I have a solution for you but it will takes some time and a lot of elbow grease. I have done this with plastic parts in the past and it will work.

Use a "white" polishing compound with a very wet cloth. Keep the cloth wet at all times and rub the antenna from front to back. Change to a clean spot on the cloth frequently.

You will eventually wear the rough, dull finish off of the antenna and the plastic will become shiny.

This takes a while but patience will pay great dividends. 

Be careful not to rub the paint on the roof while doing this because you don't want to wear off your clear coat.

Finally, put a nice coat of wax on the antenna and it will stay looking like this forever. You must keep it waxed, however, to prevent sun damage.

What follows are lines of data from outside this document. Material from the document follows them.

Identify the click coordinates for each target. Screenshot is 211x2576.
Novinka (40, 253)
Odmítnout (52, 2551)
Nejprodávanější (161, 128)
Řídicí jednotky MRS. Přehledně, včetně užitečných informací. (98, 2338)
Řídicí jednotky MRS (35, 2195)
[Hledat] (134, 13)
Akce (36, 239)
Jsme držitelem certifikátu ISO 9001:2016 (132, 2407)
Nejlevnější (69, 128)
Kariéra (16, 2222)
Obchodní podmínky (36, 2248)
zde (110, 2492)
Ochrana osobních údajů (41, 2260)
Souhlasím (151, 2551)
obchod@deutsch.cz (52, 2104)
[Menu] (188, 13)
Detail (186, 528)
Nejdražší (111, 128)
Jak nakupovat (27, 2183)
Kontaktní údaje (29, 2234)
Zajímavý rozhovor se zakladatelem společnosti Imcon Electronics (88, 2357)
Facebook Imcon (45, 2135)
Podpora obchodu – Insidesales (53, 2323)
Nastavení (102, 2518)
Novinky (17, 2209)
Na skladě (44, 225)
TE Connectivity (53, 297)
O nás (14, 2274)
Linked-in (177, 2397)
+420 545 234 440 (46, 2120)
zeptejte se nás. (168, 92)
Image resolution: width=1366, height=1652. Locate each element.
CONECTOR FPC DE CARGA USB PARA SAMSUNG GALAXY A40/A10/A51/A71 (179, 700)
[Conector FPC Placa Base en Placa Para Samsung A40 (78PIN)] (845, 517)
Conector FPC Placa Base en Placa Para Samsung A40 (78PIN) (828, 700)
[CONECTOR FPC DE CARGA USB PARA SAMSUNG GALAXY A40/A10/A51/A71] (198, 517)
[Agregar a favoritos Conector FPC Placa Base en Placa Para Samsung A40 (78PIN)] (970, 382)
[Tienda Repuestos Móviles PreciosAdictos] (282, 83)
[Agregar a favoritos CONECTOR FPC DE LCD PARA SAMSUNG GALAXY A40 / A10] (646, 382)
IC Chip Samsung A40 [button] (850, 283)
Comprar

You will get some white compound under the rubber gasket but this can be cleaned off with a tooth pick.


----------



## entacto (Nov 22, 2010)

DavidPaul said:


> I have a solution for you but it will takes some time and a lot of elbow grease. I have done this with plastic parts in the past and it will work.
> 
> Use a "white" polishing compound with a very wet cloth. Keep the cloth wet at all times and rub the antenna from front to back. Change to a clean spot on the cloth frequently.
> 
> ...


would this a good product? 
http://www.amazon.com/Turtle-Wax-T-241A-Polishing-Compound/dp/B0009JKGJ2

seems very good idea.. so basically polishing the plastic antenna rite?, i'll try your solution.. 

thanks a bunch friend!!


----------



## cook0066 (Apr 14, 2010)

I've Personably been thinking about this one. It comes painted. I've always thought the one on the CC looks out of place. http://cgi.ebay.com/ebaymotors/Pain...r_Truck_Parts_Accessories&hash=item5ad44e4088


----------



## snobrdrdan (Sep 10, 2008)

cook0066 said:


> I've Personably been thinking about this one. It comes painted. I've always thought the one on the CC looks out of place. http://cgi.ebay.com/ebaymotors/Pain...r_Truck_Parts_Accessories&hash=item5ad44e4088


:facepalm:

No wiring or anything included with it and no mounting included except for the sticky tape....did you read this:
_*"If you already have the original shark with radio function on your car, then you will need to take them off and to modify it to cover the original radio function basement"*_

Paint probably won't match either

Unless you're just doing it for looks only.....don't buy it


----------